Apart from the special conditions mentioned on the front of the invoice or order form and whether or not signed for approval by the customer, only the conditions mentioned below shall apply, to the exclusion of any others. The customer is deemed to know and apply the sales conditions.
Art. 1 : The specifications and price quotations are based on the current values of wages, materials and services. Should these change independently of the will of Ultrasonic Group, it reserves the right to adjust the prices appropriately. The customer is entitled to withdraw from the contract within eight days of being informed of the price change.
The order forms and price offers sent to the customer are valid for one month. Any study and research costs preceding the drawing up of the order form shall be borne by the Customer, regardless of whether or not a contract is subsequently concluded.
Art. 2 : Complaints concerning the conformity or visible defects of the delivery must reach us immediately after they have been noted, and in any case before the use or resale of the goods.
Art. 3 : Protests against the invoice must be made in writing by e-mail or registered letter within eight days of the invoice date. The date and invoice number are to be mentioned at all times.
Art. 4 : All invoices are payable in cash immediately upon receipt, unless otherwise stated on the invoice.
Art. 5 : In the event of non-payment of the invoice within the stipulated period, interest on arrears equal to the legal rate of interest shall be due ipso jure and without prior notice of default from the due date. Furthermore, a fixed compensation of 10% of the invoice amount shall be due, irrespective of the amount of the invoice.
Art. 6 : In case of a cancellation of the order, the buyer is also due a fixed compensation of 10% of the value of the order, with a minimum of one thousand euros for orders up to five thousand euros and two thousand euros for orders over ten thousand euros. If the agreement is cancelled by Ultrasonic Group, Ultrasonic Group will owe the buyer compensation equal to 10% of the invoice.
Art. 7 : As long as the delivered goods are not paid for, they remain the property of Ultrasonic Group. Goods that are custom-made for the buyer will be paid by the buyer when they leave our warehouse.
Art. 8 : In case of a dispute, the courts or the justice of the peace of the place where Ultrasonic Group is located have territorial jurisdiction. Belgian law is always applicable.
Art. 9 : When the buyer abandons and delays delivery and services, Ultrasonic Group reserves the right to charge the storage of the goods intended for the buyer, without prior notice. The storage of the goods, pending delivery, is at the expense and risk of the buyer. Ultrasonic Group BV can never be held responsible in any way for the consequences. Ultrasonic Group BV can never be held responsible in any way for the consequences of its material, installations and certainly not for living animals such as fish or reptiles, cattle etc.
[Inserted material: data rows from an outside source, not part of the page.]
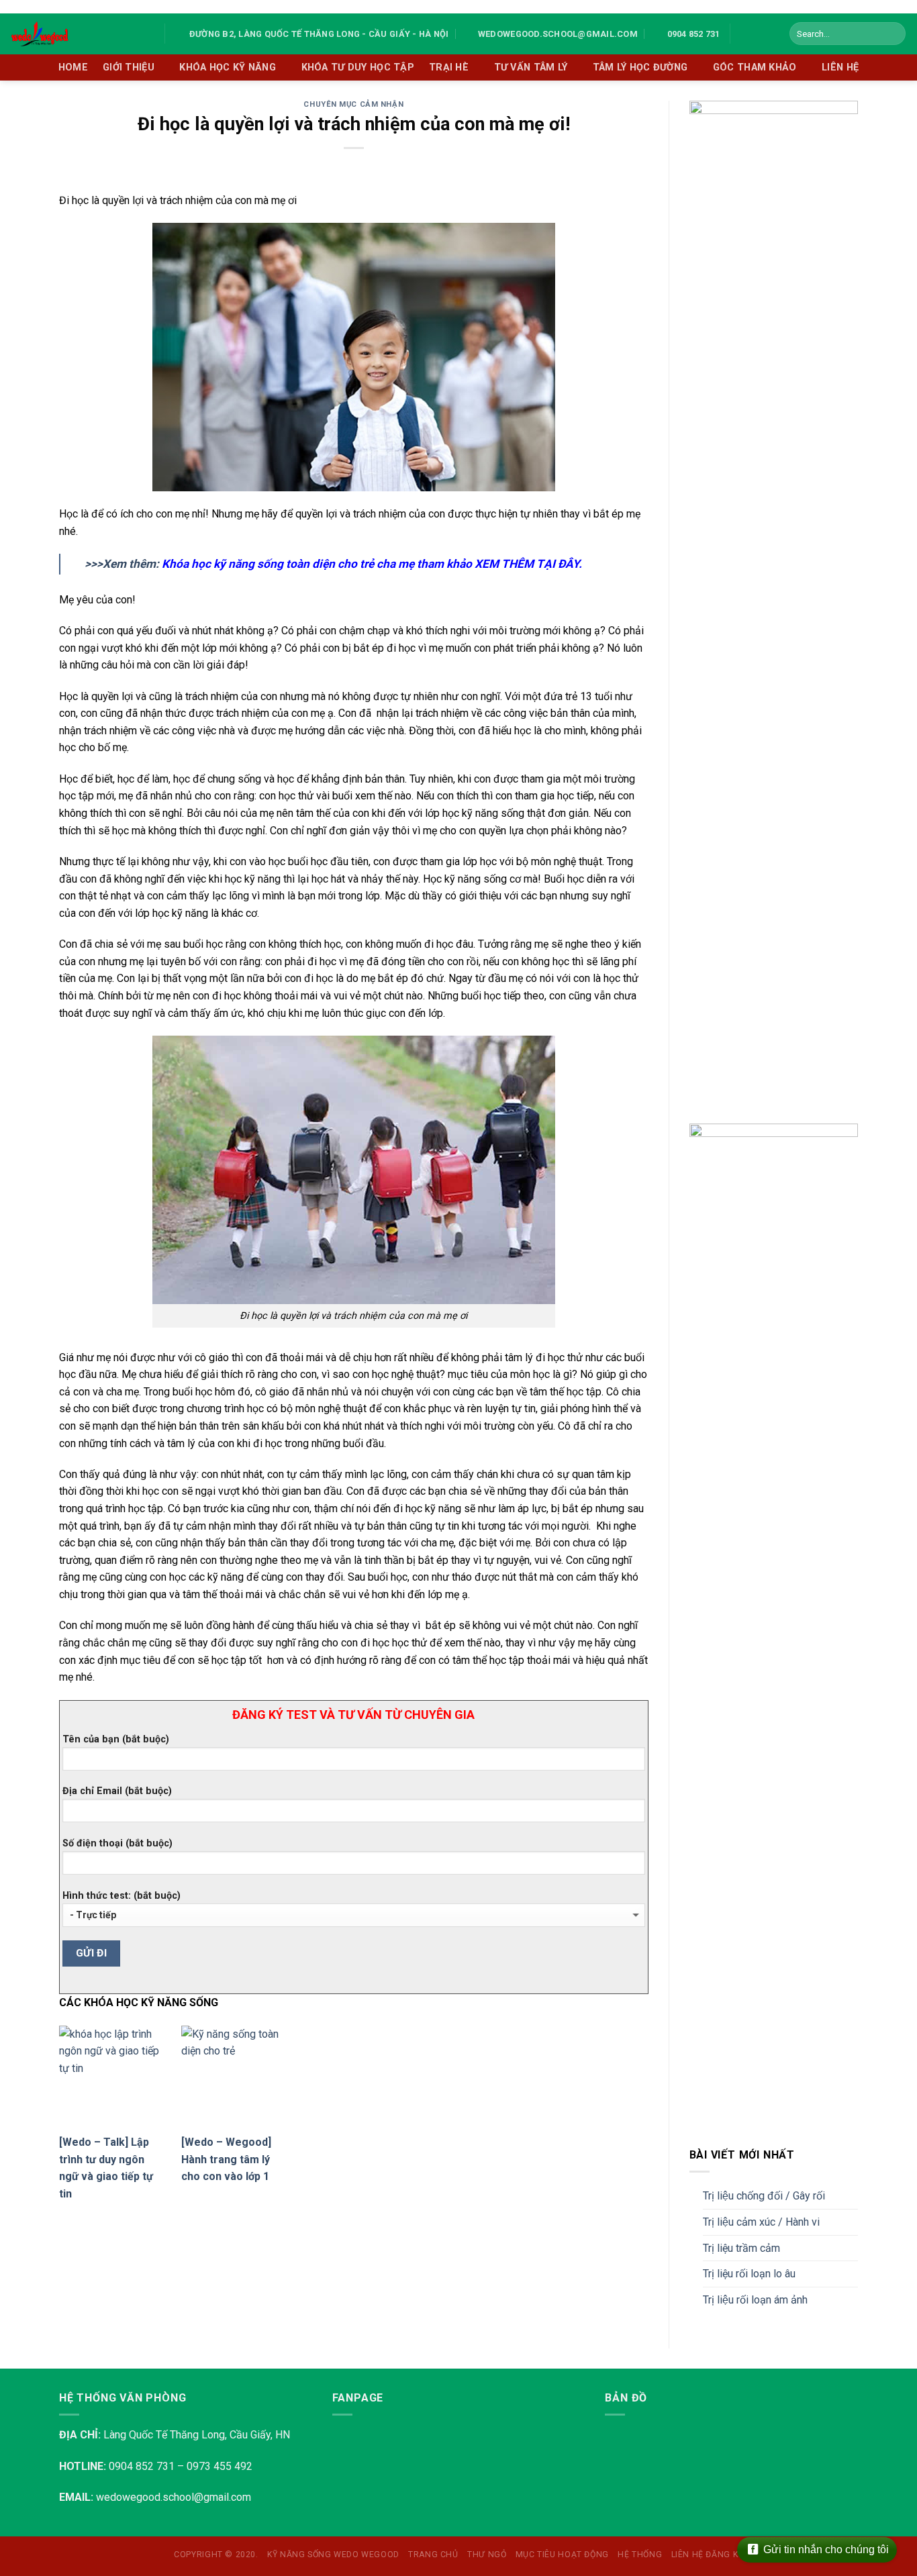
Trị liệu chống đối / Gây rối (764, 2195)
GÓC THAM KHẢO (755, 67)
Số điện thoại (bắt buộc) (117, 1843)
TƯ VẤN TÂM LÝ (531, 67)
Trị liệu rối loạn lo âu (749, 2273)
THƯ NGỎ (486, 2554)
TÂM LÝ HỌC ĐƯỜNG (640, 67)
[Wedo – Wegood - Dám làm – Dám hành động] (77, 34)
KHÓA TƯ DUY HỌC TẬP (357, 67)
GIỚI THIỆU (128, 67)
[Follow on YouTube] (762, 34)
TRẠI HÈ (449, 67)
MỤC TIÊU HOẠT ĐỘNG (562, 2554)
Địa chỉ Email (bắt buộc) (117, 1791)
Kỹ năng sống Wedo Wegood (333, 2554)
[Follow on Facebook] (744, 34)
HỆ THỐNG (640, 2554)
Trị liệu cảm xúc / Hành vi (761, 2222)
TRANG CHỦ (433, 2554)
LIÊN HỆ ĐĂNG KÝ (707, 2554)
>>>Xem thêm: (333, 564)
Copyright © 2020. (216, 2554)
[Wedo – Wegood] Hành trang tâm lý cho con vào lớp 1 (226, 2159)
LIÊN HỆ (840, 67)
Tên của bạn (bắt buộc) (115, 1739)
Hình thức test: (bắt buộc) (121, 1895)
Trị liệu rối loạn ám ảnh (755, 2299)
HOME (73, 67)
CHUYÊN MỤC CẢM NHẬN (353, 104)
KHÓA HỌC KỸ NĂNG (227, 67)
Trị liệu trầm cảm (741, 2248)
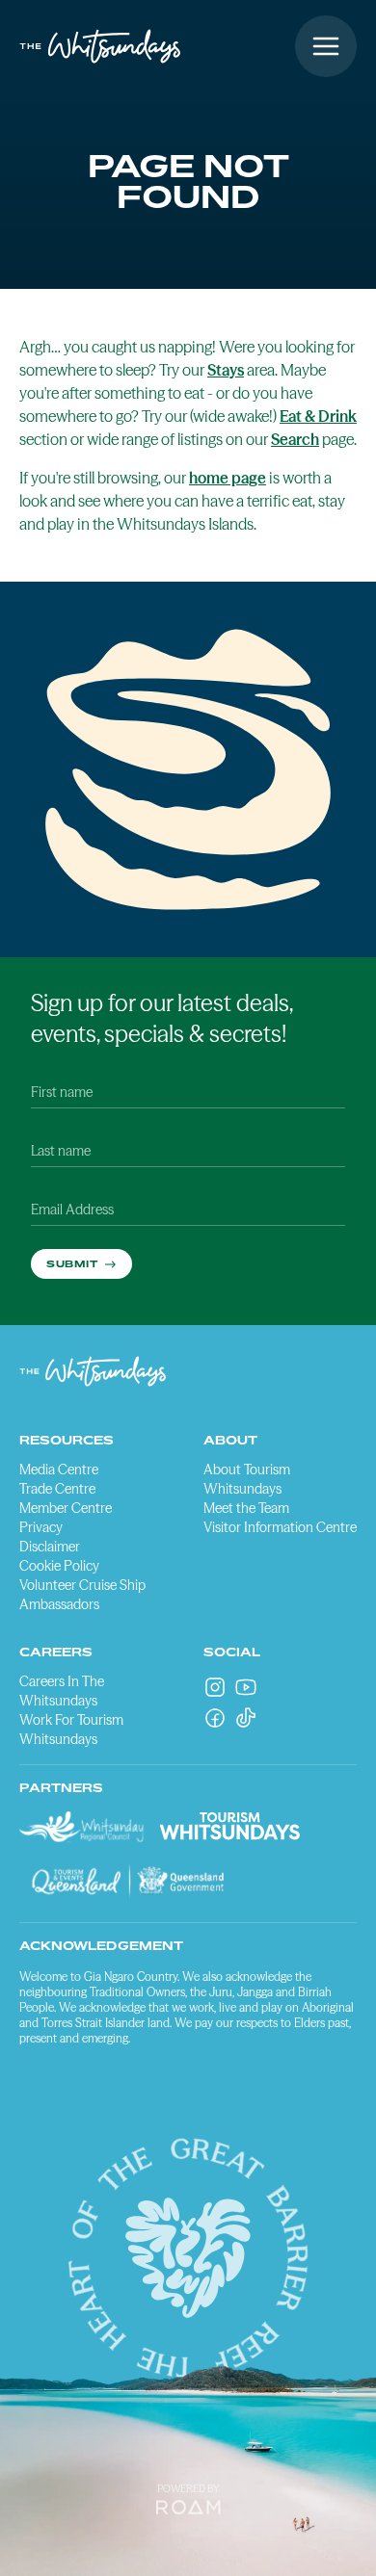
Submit (73, 1263)
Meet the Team (246, 1508)
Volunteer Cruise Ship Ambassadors (82, 1594)
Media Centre (58, 1469)
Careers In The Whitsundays (61, 1691)
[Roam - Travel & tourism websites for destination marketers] (188, 2507)
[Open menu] (326, 46)
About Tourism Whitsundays (246, 1479)
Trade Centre (57, 1488)
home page (227, 477)
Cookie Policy (59, 1565)
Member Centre (65, 1508)
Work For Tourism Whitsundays (71, 1729)
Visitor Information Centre (280, 1527)
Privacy (41, 1527)
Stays (225, 369)
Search (295, 439)
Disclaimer (49, 1546)
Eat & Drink (318, 416)
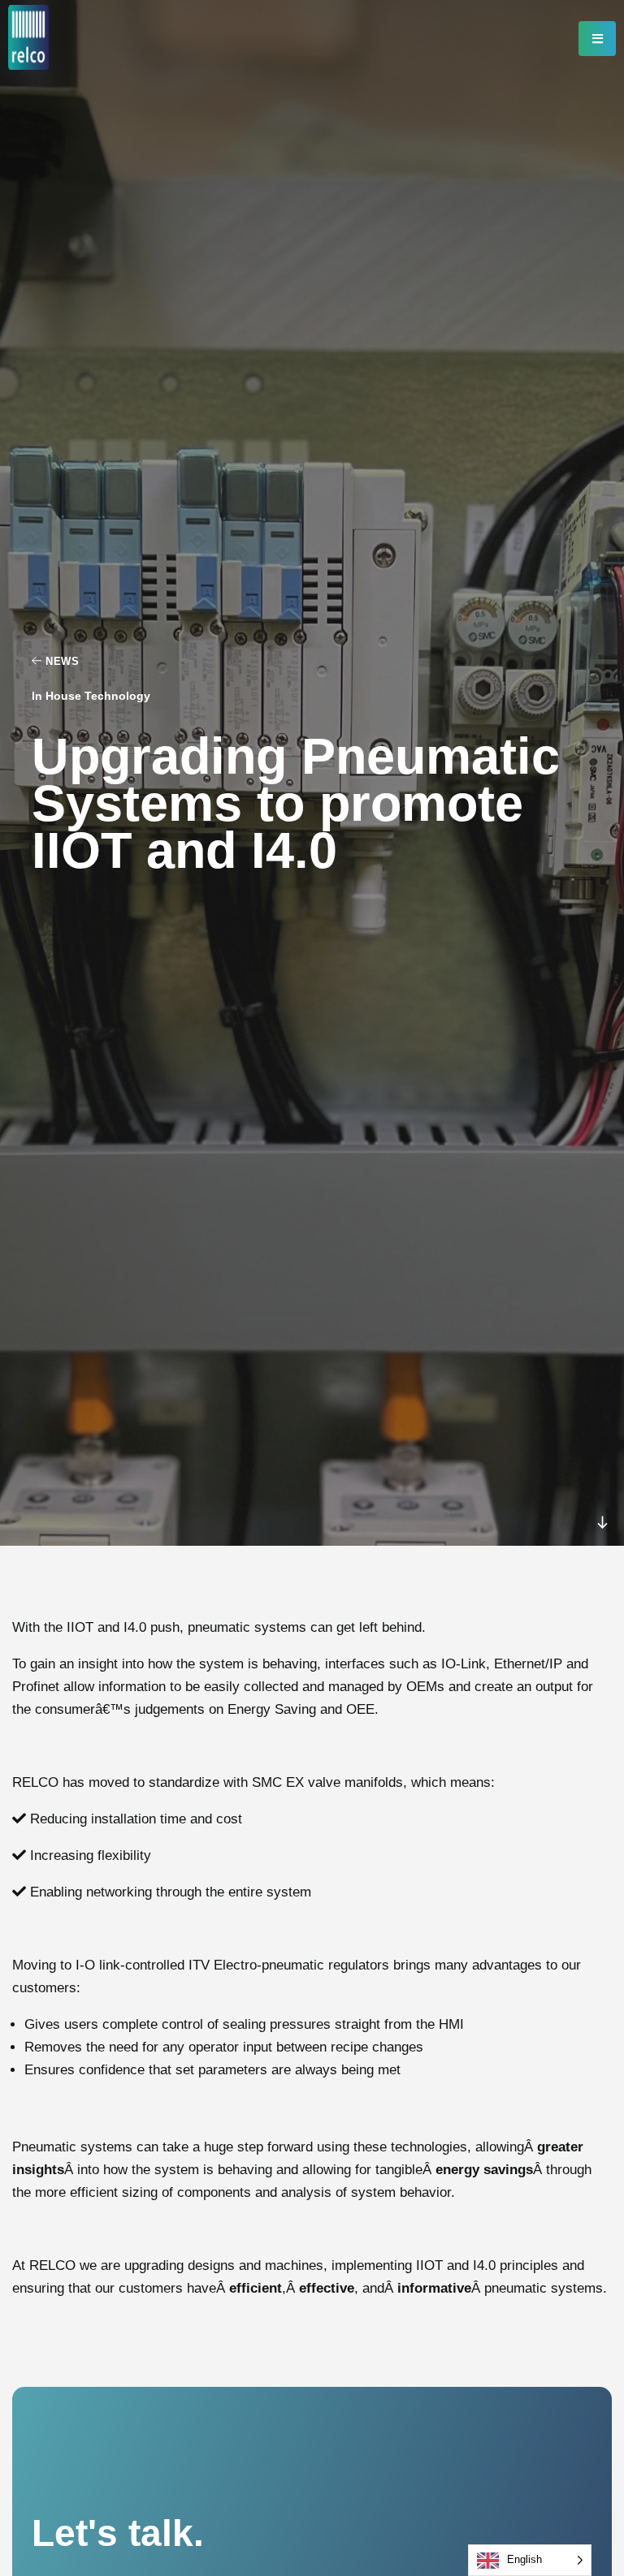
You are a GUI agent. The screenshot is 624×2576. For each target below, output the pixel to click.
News (60, 661)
Art. 10 : The agreement can be terminated by both parties without any compensation in case of impossibility to execute in case of force majeure, i.e. strikes, lock-out, strike of other parties, etc.
Art. 11 : We also reserve the right to consider the agreement terminated by operation of law and without prior notice of default in the event of bankruptcy or apparent insolvency of the Customer.
Art. 12 : Expenses related to unpaid bills of exchange or cheques and other collection costs are not included in the lump sum compensation.
Art. 13 : Costs related to unpaid bills of exchange or cheques, as well as other collection costs are not included in the lump sum compensation and will be charged to the Buyer separately.
Art. 14 : When Ultrasonic Group commits to deliver goods and services, 50% of the price is to be paid upon receiving the first invoice. The other 50% of the invoice is to be paid when the goods leave our warehouses. This unless agreed otherwise.
Art. 15 : In case of non-payment we reserve the right to stop further deliveries, performances and services. In the event of non-payment, we reserve the right to consider the agreement terminated by operation of law and without prior notice of default.
In the event of non-payment we reserve the right to regard the agreement as dissolved by operation of law and without prior notice of default, for the whole or the part which has not yet been part.
Art. 16 : The goods are always shipped at the buyer's risk, except in case of intent or gross negligence on the part of the carrier. The transport costs shall always be borne by the purchaser.
Art. 17 : The date for the start of the work is mutually agreed with the customer, but can always be postponed by the seller - installer in exceptional circumstances and/or circumstances beyond the control of Ultrasonic Group.
Art. 18 : The Customer must facilitate the execution of the work as much as possible. He has to make sure that the materials can be delivered to the place. He must ensure that the area where the work is to be carried out is free of any obstacle and the location of installation must have an electricity point within 10m, or otherwise agreed. All clearing and/or cleaning work shall be invoiced to the client in supplementary charges. The order forms are drawn up on the assumption that the work will be carried out without interruption. If other professionals work with Ultrasonic Group at the same time, the customer must ensure that the normal progress of Ultrasonic Group's work is not interrupted. Should this be the case, the execution deadlines will be extended. Lost and unrecoverable waiting times will be invoiced as a supplement. All expenses incurred due to lost time that are not caused by Ultrasonic Group, such as delays due to non-compliance with safety regulations, will be charged as a supplement to the agreed price.